Given the project's intentionally minimal test harness (`backend/scripts/test_profile_format.py` only), the change is verified via:

- **Static check**: a one-shot regex assertion against the patched module ensuring zero CJK characters in the seven owned regions. This can be a quick `python -c` invocation during PR review.
- **Round-trip smoke test**: instantiate `OasisProfileGenerator()`, call `_build_individual_persona_prompt(...)` and `_build_group_persona_prompt(...)` with representative inputs, and verify all required interpolations appear in the output and no CJK characters remain.
- **Fallback rendering**: simulate a JSON parse failure and verify the English fallback persona template is produced.

### Integration Tests

- **Step 2 profile generation under EN locale**: run a small batched profile generation against a real Graphiti graph with locale `en`. Verify produced profiles have English `bio` / `persona` and pass the existing OASIS profile-format check.

### E2E/UI Tests

Not applicable — change does not affect frontend.

### Performance/Load

Not applicable — token counts may differ slightly between Chinese and English renderings, but the LLM call has no `max_tokens` cap and remains within provider-acceptable limits.

## Optional Sections

### Security Considerations

Not applicable.
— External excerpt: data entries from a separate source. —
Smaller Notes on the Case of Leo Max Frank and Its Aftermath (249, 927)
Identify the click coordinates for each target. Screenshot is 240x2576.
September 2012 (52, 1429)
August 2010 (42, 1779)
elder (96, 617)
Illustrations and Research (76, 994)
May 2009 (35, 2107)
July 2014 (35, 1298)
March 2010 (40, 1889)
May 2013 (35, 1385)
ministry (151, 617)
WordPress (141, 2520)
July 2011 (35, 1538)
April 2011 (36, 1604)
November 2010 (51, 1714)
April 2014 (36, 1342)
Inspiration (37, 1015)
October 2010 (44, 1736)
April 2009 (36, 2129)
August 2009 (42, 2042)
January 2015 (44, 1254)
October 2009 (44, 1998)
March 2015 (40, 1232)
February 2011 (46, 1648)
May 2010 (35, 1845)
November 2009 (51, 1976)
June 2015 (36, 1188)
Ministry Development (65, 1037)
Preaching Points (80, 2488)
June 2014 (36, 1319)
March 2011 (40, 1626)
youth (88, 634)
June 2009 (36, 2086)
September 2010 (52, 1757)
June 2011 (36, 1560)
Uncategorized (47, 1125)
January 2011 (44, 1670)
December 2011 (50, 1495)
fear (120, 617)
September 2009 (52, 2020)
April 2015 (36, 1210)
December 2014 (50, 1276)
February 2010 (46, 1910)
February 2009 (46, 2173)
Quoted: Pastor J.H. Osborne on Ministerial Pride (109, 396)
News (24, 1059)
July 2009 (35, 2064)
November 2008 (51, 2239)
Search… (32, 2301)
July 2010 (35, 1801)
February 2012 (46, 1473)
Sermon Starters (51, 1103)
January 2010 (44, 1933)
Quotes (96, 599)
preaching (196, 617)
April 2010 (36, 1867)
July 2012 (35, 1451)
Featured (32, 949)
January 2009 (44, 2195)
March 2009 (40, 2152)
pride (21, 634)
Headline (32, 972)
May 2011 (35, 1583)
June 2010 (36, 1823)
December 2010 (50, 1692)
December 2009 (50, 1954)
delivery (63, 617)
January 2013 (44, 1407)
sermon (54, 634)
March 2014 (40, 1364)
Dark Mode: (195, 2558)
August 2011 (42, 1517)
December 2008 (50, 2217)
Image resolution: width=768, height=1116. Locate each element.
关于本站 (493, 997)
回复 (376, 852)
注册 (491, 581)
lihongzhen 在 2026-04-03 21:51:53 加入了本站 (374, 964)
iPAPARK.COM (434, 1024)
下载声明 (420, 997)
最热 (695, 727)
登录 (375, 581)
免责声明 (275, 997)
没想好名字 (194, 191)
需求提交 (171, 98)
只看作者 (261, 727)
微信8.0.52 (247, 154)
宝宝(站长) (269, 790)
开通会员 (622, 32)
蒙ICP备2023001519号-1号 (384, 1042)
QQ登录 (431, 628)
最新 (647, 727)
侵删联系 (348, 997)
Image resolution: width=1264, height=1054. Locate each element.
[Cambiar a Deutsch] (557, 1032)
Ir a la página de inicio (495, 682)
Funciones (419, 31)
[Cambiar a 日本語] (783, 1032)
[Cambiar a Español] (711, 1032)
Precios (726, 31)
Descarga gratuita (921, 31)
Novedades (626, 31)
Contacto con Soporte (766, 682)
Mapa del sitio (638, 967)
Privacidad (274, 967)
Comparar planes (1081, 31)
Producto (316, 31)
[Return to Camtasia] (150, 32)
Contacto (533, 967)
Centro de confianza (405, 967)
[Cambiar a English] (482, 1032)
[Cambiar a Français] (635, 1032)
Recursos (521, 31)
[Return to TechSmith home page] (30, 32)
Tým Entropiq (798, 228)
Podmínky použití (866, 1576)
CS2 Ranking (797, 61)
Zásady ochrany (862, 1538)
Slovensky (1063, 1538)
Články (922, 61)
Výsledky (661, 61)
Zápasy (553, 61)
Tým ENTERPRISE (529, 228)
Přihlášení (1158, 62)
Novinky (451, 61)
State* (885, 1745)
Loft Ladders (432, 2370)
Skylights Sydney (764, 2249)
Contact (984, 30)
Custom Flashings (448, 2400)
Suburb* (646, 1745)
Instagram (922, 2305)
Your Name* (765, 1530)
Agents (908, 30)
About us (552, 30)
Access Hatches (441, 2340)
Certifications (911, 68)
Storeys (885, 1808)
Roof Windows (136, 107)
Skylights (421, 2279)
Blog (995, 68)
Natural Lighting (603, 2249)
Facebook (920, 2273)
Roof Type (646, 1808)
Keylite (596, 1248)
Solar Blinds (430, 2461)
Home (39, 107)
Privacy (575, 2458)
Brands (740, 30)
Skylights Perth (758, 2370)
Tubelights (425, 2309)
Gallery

Translation does not introduce new authentication, authorization, data-handling, or input-validation paths.

### Performance & Scalability

Not applicable.

### Migration Strategy

Not applicable. The change is a single in-place edit; no data migration. Rollback is `git revert`.

## Supporting References

- `backend/app/services/oasis_profile_generator.py` — current Chinese prompt content (the source of translation).
- `backend/app/utils/locale.py` — locale resolver.
- `backend/app/api/simulation.py` — call site.
- `.kiro/specs/i18n-ontology-generator-prompts/design.md` — adjacent reference design for in-place prompt translation.
- `.ticket/25.md` — ticket snapshot.